→ **DESCRIPTION OF THE TASK**: Rewrite the records below with every instance of "computer-use agent" replaced by "screen-control agent", leaving everything else unchanged.

[Word and element location data]
Begin

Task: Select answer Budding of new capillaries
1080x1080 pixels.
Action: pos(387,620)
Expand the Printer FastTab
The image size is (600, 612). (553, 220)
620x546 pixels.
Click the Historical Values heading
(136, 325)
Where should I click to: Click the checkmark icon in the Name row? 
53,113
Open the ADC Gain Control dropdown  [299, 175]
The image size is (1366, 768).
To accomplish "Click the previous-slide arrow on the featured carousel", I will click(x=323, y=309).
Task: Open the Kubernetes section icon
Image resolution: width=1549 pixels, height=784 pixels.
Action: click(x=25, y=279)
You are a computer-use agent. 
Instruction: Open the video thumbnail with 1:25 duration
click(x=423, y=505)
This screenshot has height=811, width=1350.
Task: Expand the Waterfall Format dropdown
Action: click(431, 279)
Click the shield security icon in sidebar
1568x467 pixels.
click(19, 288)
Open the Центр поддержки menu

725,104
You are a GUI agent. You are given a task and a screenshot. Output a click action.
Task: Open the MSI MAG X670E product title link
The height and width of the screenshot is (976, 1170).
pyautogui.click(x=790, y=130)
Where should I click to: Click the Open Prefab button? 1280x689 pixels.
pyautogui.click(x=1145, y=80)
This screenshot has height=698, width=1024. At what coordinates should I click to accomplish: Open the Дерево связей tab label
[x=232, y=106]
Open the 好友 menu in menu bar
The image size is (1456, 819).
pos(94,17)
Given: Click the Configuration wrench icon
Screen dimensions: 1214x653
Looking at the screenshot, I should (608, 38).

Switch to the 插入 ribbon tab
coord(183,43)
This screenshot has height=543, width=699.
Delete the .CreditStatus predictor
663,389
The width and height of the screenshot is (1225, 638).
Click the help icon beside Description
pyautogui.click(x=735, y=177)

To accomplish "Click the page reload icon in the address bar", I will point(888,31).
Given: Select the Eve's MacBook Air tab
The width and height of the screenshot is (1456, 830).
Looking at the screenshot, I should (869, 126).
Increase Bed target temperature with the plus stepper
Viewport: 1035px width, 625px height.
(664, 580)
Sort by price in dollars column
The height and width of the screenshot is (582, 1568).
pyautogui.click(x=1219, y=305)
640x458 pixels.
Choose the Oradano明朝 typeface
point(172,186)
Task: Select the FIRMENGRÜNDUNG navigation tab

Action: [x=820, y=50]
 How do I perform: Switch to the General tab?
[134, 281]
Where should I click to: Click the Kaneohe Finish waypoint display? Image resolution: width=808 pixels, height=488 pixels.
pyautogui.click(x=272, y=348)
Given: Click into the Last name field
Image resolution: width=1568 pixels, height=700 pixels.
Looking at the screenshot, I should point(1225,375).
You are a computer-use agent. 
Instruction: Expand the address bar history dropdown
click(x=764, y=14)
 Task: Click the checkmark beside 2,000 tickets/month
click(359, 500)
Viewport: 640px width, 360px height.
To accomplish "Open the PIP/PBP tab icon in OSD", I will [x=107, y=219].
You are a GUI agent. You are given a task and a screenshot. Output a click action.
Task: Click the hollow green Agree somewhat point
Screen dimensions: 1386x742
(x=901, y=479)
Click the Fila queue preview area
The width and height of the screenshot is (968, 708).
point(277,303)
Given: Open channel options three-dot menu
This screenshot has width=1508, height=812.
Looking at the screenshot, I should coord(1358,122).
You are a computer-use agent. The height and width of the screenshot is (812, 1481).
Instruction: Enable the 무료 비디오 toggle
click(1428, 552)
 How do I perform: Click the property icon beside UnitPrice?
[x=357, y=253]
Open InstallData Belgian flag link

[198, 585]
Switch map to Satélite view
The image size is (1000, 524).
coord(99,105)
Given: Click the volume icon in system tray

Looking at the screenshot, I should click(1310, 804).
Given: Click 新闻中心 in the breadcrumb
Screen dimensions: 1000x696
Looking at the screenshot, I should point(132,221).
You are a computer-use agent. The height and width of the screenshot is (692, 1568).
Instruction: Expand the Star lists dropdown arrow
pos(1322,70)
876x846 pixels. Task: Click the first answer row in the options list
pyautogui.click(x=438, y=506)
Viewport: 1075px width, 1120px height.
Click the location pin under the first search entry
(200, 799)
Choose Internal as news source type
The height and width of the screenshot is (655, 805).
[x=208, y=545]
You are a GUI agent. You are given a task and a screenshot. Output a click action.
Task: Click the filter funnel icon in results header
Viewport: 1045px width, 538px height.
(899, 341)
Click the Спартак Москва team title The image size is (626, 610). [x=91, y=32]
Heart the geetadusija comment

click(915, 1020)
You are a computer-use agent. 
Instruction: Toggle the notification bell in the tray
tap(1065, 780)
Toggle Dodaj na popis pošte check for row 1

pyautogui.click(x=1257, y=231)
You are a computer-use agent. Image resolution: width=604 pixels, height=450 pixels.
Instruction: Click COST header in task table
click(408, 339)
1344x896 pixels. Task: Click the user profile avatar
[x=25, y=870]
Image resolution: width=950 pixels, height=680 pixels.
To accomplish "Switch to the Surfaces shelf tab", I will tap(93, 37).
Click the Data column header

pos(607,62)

End

→ **FINISHED EXERCISE**:
Task: Select answer Budding of new capillaries
1080x1080 pixels.
Action: pos(387,620)
Expand the Printer FastTab
The image size is (600, 612). (553, 220)
620x546 pixels.
Click the Historical Values heading
(136, 325)
Where should I click to: Click the checkmark icon in the Name row? 
53,113
Open the ADC Gain Control dropdown  [299, 175]
The image size is (1366, 768).
To accomplish "Click the previous-slide arrow on the featured carousel", I will click(x=323, y=309).
Task: Open the Kubernetes section icon
Image resolution: width=1549 pixels, height=784 pixels.
Action: click(x=25, y=279)
You are a screen-control agent. 
Instruction: Open the video thumbnail with 1:25 duration
click(x=423, y=505)
This screenshot has height=811, width=1350.
Task: Expand the Waterfall Format dropdown
Action: click(431, 279)
Click the shield security icon in sidebar
1568x467 pixels.
click(19, 288)
Open the Центр поддержки menu

725,104
You are a GUI agent. You are given a task and a screenshot. Output a click action.
Task: Open the MSI MAG X670E product title link
The height and width of the screenshot is (976, 1170).
pyautogui.click(x=790, y=130)
Where should I click to: Click the Open Prefab button? 1280x689 pixels.
pyautogui.click(x=1145, y=80)
This screenshot has height=698, width=1024. At what coordinates should I click to accomplish: Open the Дерево связей tab label
[x=232, y=106]
Open the 好友 menu in menu bar
The image size is (1456, 819).
pos(94,17)
Given: Click the Configuration wrench icon
Screen dimensions: 1214x653
Looking at the screenshot, I should (608, 38).

Switch to the 插入 ribbon tab
coord(183,43)
This screenshot has height=543, width=699.
Delete the .CreditStatus predictor
663,389
The width and height of the screenshot is (1225, 638).
Click the help icon beside Description
pyautogui.click(x=735, y=177)

To accomplish "Click the page reload icon in the address bar", I will point(888,31).
Given: Select the Eve's MacBook Air tab
The width and height of the screenshot is (1456, 830).
Looking at the screenshot, I should (869, 126).
Increase Bed target temperature with the plus stepper
Viewport: 1035px width, 625px height.
(664, 580)
Sort by price in dollars column
The height and width of the screenshot is (582, 1568).
pyautogui.click(x=1219, y=305)
640x458 pixels.
Choose the Oradano明朝 typeface
point(172,186)
Task: Select the FIRMENGRÜNDUNG navigation tab

Action: [x=820, y=50]
 How do I perform: Switch to the General tab?
[134, 281]
Where should I click to: Click the Kaneohe Finish waypoint display? Image resolution: width=808 pixels, height=488 pixels.
pyautogui.click(x=272, y=348)
Given: Click into the Last name field
Image resolution: width=1568 pixels, height=700 pixels.
Looking at the screenshot, I should point(1225,375).
You are a screen-control agent. 
Instruction: Expand the address bar history dropdown
click(x=764, y=14)
 Task: Click the checkmark beside 2,000 tickets/month
click(359, 500)
Viewport: 640px width, 360px height.
To accomplish "Open the PIP/PBP tab icon in OSD", I will [x=107, y=219].
You are a GUI agent. You are given a task and a screenshot. Output a click action.
Task: Click the hollow green Agree somewhat point
Screen dimensions: 1386x742
(x=901, y=479)
Click the Fila queue preview area
The width and height of the screenshot is (968, 708).
point(277,303)
Given: Open channel options three-dot menu
This screenshot has width=1508, height=812.
Looking at the screenshot, I should coord(1358,122).
You are a screen-control agent. The height and width of the screenshot is (812, 1481).
Instruction: Enable the 무료 비디오 toggle
click(1428, 552)
 How do I perform: Click the property icon beside UnitPrice?
[x=357, y=253]
Open InstallData Belgian flag link

[198, 585]
Switch map to Satélite view
The image size is (1000, 524).
coord(99,105)
Given: Click the volume icon in system tray

Looking at the screenshot, I should click(1310, 804).
Given: Click 新闻中心 in the breadcrumb
Screen dimensions: 1000x696
Looking at the screenshot, I should point(132,221).
You are a screen-control agent. The height and width of the screenshot is (692, 1568).
Instruction: Expand the Star lists dropdown arrow
pos(1322,70)
876x846 pixels. Task: Click the first answer row in the options list
pyautogui.click(x=438, y=506)
Viewport: 1075px width, 1120px height.
Click the location pin under the first search entry
(200, 799)
Choose Internal as news source type
The height and width of the screenshot is (655, 805).
[x=208, y=545]
You are a GUI agent. You are given a task and a screenshot. Output a click action.
Task: Click the filter funnel icon in results header
Viewport: 1045px width, 538px height.
(899, 341)
Click the Спартак Москва team title The image size is (626, 610). [x=91, y=32]
Heart the geetadusija comment

click(915, 1020)
You are a screen-control agent. 
Instruction: Toggle the notification bell in the tray
tap(1065, 780)
Toggle Dodaj na popis pošte check for row 1

pyautogui.click(x=1257, y=231)
You are a screen-control agent. Image resolution: width=604 pixels, height=450 pixels.
Instruction: Click COST header in task table
click(408, 339)
1344x896 pixels. Task: Click the user profile avatar
[x=25, y=870]
Image resolution: width=950 pixels, height=680 pixels.
To accomplish "Switch to the Surfaces shelf tab", I will tap(93, 37).
Click the Data column header

pos(607,62)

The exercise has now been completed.